For me, it really began with the Ports of Dubai debacle. After 9-11, the President moved us all by enlisting our willing aid in the "War on Terror" by telling us that we were the nations eyes, ears, noses, and feelers. We were to sound the alert if we sensed anything suspicious. The President called, and his people answered.
So, when the Dubai Ports deal became public knowledge, the American people sounded the alarm. We said this smelled, felt, sounded, and looked wrong. What was the President’s response? The gist of it was: "Shut up, sit down, and if you try to block me, I’ll cram it down your throats anyway."
The President lost that round. But he lost much more. He lost much of the credibility he had gained since 9-11. He became just another politician, angling for the interests of cronies who, it appears, may have played a behind-the-scenes role in terrorism and even 9-11. Those of us who had offered Dubya the benefit of the doubt found that the benefit had fled. All that was left were doubts.
Since that time, he has faltered on immigration, spending, and trade issues, among others. Even in the War in Iraq, the one remaining pillar of his tenure, he has chosen to run silent, run deep. Instead of bringing the case to the American people in formal, weekly messages (ala Churchill), he retreated to Crawford, letting his remaining spokespeople in the media and on Capitol Hill try to make the case for him.

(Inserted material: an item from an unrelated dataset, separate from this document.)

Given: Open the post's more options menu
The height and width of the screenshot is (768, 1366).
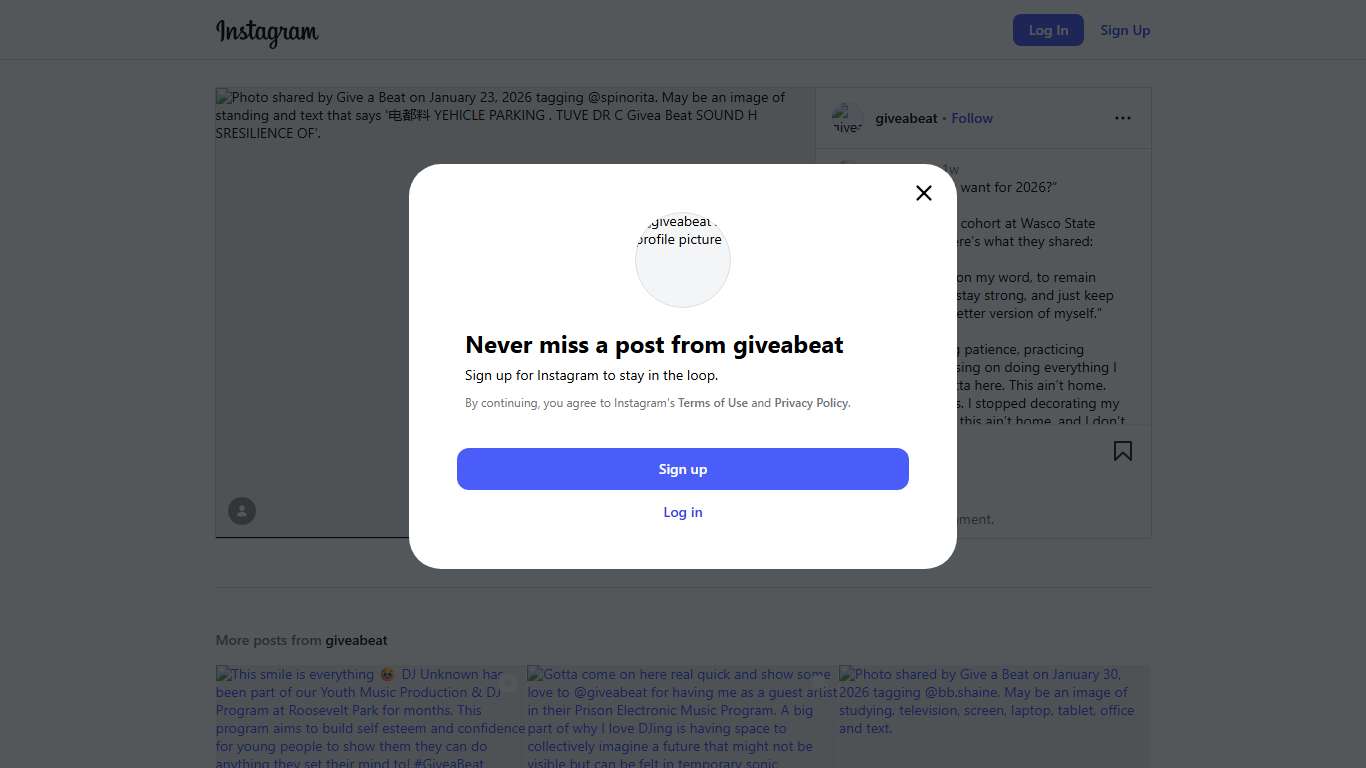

His Library chat, meant to explain his planned surge in Iraq, might have been a worthwhile effort, if it had been one in an ongoing series of such case-building messages to edify and stoke America’s confidence. In that address, the President appeared diffident and tenuous, as though he lacked the courage of his convictions.
This is not the picture of leadership. To see a picture of leadership, you look at Washington crossing the Delaware. You look at Jesus on the Cross. You look at Teddy Roosevelt at San Juan Hill. This is leadership: one man, an icon of confidence, a beacon of bravery, a symbol of strength.
Bush once presented such a picture. But that man - a man standing amidst ash, smoke, rubble, and dust - has fled. He seems to have wearied of the fight, crawled off to Crawford. He has retreated into himself. But we need him now more than ever, that man from 9-12.
While he continues to fulfill certain obligatory official functions, like the State of the Union Address, he has mostly stolen from the scene and become a mere inhabitant of the White House instead of its head. A man has lost his will, and a nation has lost its leader.